• Task instructions:
1. Transcribe the stretch of the pregnancy essay from "By Irma Ikram" through "not end there.".
2. Go on with the pregnancy essay from the point where it stops.

• Text excerpt:

___

By Irma Ikram
My mom tells me her pregnancy with me was difficult. Apparently I had a kick boxing style that wouldn’t let her sleep at night, a picky pallet that wouldn’t let her eat a morsel, and a fashion sense that made her give up all her nice clothes. And for nine months when the humble abode of my mother’s womb was not spacious enough for me or my big ego, therefore I demanded that I be brought in to this world in style. Not only was I born 3 weeks early, inadvertently stealing my big sister’s birthday (hey that was just an added bonus), but also, I was a C-section. But it seems the tyranny that was the form of me did not end there.
I would get hungry when she needed to bathe, When she was about to eat my body would result to its natural means and not only prevent her from eating but actually refrain for a little while. I believed the best time to play was at night in bed particularly when mom wanted to sleep.

___

• Information supplied:
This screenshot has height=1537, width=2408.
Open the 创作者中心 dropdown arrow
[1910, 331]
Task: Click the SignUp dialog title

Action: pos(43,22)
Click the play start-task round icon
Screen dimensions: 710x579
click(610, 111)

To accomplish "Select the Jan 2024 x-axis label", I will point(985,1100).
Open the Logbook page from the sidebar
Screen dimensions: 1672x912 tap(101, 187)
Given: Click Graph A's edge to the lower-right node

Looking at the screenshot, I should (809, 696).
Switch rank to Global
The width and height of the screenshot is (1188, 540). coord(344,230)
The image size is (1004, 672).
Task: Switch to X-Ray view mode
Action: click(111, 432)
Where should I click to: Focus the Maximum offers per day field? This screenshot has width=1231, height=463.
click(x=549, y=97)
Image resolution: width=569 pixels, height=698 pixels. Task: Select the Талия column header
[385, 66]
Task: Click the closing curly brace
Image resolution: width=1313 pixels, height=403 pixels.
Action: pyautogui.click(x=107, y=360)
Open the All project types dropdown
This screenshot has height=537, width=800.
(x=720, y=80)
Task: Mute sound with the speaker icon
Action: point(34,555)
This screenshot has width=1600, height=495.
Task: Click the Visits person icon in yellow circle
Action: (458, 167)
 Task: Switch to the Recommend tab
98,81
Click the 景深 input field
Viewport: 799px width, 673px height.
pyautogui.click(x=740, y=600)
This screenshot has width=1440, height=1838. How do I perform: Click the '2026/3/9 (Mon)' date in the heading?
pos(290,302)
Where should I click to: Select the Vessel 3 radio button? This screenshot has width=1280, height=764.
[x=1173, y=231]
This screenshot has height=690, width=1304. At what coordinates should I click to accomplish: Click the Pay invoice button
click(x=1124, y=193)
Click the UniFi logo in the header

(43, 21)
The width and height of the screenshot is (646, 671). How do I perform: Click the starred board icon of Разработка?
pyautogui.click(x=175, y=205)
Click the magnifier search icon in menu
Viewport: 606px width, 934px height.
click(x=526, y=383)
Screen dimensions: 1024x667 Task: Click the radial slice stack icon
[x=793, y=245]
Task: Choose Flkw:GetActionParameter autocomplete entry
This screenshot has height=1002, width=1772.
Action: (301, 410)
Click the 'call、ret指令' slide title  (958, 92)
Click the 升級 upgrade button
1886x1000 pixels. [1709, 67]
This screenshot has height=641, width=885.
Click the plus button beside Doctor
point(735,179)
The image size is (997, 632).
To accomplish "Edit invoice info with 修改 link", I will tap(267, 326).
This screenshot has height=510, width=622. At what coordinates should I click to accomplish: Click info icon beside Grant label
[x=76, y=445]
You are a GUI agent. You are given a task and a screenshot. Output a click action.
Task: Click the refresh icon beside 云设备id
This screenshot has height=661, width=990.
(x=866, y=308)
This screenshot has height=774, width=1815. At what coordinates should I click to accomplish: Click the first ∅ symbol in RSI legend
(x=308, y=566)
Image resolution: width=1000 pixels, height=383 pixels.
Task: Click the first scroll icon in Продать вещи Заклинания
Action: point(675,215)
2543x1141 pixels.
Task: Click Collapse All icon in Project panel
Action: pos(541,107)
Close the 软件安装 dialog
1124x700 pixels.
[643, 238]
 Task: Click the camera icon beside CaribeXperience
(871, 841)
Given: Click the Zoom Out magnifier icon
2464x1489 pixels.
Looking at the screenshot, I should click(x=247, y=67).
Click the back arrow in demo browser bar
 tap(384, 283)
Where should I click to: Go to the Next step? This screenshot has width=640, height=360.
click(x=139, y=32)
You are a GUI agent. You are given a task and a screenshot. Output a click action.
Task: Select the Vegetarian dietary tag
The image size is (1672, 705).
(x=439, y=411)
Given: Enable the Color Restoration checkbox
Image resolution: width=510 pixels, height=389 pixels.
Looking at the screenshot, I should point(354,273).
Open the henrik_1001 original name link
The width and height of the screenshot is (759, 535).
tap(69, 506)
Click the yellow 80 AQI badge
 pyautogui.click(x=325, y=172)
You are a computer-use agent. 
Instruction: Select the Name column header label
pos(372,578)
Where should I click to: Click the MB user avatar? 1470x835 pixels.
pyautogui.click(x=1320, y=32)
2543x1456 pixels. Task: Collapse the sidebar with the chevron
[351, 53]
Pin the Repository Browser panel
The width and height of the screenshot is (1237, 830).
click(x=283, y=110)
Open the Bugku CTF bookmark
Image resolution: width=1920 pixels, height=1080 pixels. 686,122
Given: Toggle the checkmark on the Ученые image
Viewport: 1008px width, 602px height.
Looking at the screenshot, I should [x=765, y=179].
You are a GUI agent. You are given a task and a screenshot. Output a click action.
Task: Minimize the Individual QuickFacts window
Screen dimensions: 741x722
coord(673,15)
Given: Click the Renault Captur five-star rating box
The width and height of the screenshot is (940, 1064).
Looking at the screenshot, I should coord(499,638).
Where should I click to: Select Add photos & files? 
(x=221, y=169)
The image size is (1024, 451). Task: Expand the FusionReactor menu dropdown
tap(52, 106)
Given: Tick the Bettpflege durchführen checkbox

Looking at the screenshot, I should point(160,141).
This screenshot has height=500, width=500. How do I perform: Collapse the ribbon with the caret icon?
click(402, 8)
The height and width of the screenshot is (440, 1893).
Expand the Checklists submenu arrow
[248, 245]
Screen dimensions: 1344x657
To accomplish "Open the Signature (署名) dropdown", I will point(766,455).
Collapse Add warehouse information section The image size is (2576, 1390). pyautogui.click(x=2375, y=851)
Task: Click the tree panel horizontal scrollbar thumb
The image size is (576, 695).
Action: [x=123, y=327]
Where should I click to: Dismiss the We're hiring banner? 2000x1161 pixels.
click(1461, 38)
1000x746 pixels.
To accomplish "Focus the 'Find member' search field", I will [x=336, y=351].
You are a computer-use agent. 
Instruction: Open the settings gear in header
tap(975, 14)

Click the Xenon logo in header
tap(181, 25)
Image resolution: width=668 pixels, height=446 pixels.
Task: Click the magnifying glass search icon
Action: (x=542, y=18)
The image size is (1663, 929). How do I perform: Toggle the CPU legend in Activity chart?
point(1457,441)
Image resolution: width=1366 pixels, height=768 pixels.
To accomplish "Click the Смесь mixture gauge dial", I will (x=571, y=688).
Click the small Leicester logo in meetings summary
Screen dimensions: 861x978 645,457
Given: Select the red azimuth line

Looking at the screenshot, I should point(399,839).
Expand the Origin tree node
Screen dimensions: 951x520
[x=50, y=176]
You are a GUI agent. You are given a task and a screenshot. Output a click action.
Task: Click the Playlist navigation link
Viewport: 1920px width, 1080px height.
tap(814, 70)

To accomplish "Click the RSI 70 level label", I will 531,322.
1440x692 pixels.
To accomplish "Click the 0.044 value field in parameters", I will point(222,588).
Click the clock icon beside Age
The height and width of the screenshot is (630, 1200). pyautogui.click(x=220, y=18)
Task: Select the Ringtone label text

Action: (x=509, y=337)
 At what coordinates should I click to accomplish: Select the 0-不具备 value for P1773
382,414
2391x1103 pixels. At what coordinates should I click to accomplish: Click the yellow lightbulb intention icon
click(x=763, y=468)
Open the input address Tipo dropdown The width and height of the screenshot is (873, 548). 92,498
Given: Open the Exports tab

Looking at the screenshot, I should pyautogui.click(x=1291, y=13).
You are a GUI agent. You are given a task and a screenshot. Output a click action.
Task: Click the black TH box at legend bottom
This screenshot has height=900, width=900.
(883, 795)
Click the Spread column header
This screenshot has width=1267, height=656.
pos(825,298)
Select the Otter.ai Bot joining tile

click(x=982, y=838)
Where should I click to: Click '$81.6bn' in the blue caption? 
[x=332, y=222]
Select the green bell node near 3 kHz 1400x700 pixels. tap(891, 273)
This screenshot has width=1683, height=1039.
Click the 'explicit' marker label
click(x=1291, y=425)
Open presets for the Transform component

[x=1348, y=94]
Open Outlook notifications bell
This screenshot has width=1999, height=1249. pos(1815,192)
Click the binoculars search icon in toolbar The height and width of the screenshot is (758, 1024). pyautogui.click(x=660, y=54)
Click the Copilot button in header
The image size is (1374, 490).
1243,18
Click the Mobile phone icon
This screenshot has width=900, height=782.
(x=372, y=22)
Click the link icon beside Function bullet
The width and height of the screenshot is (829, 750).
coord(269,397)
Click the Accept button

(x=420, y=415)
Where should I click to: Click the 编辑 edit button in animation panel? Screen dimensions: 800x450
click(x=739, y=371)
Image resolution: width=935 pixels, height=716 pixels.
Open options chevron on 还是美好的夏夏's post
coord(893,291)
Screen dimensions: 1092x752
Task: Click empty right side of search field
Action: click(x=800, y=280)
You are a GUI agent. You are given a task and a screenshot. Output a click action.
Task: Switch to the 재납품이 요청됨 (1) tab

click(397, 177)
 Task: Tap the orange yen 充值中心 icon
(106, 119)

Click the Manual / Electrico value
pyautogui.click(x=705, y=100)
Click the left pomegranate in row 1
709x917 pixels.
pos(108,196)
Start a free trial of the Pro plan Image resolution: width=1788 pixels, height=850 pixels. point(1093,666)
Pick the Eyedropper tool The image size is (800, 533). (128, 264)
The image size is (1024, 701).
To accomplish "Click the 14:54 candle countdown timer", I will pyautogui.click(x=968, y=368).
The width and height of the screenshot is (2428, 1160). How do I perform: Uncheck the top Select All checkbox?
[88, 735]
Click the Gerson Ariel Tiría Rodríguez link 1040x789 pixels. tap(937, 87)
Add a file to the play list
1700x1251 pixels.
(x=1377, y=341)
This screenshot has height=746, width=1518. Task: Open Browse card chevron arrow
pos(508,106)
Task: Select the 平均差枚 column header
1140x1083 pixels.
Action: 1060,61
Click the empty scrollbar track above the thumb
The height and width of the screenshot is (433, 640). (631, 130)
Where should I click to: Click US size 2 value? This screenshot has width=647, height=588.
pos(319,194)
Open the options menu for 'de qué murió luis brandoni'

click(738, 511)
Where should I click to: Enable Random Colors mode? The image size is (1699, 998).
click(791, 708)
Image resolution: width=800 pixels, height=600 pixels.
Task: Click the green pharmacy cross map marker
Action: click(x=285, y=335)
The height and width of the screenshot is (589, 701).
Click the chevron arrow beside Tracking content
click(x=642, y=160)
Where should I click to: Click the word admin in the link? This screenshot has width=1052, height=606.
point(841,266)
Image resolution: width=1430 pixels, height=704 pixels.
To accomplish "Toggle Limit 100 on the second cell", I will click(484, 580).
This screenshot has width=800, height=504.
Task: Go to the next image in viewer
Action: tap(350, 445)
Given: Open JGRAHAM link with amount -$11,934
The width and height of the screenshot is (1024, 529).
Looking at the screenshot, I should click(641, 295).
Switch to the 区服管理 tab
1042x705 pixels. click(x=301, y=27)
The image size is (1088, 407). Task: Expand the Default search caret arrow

___

• Outputs for the tasks:
1.
By Irma Ikram
My mom tells me her pregnancy with me was difficult. Apparently I had a kick boxing style that wouldn’t let her sleep at night, a picky pallet that wouldn’t let her eat a morsel, and a fashion sense that made her give up all her nice clothes. And for nine months when the humble abode of my mother’s womb was not spacious enough for me or my big ego, therefore I demanded that I be brought in to this world in style. Not only was I born 3 weeks early, inadvertently stealing my big sister’s birthday (hey that was just an added bonus), but also, I was a C-section. But it seems the tyranny that was the form of me did not end there.

2.
Her cloths crisp from my vomit as I had no other means to tell her I did not like what she was wearing, her skull sore from my pulling her hair, as it did not make sense to me why I should be bald and she have lustrous locks while I be bald. The 90′s fashion of hoop earrings was only but a dream for my mother as I would have none of it.
Though out the years you would think that after a bit of brain development would have dawned upon me, or a few shreds of sense may have enlightened me but alas, other than more skillful control over bodily functions at the dinner table, I didn’t stop bothering my mother.
I hated going to school, I didn’t own a pair of jeans that weren’t ripped at the knees, and I feel off my bikes and trees countless times. One particular injury I received on my face as a child was when I split my face open playing Marco Polo (the honest way), it was an inch below my temple, and half an inch below my eye ball but it was my mom who wasn’t well for a week after I was injured.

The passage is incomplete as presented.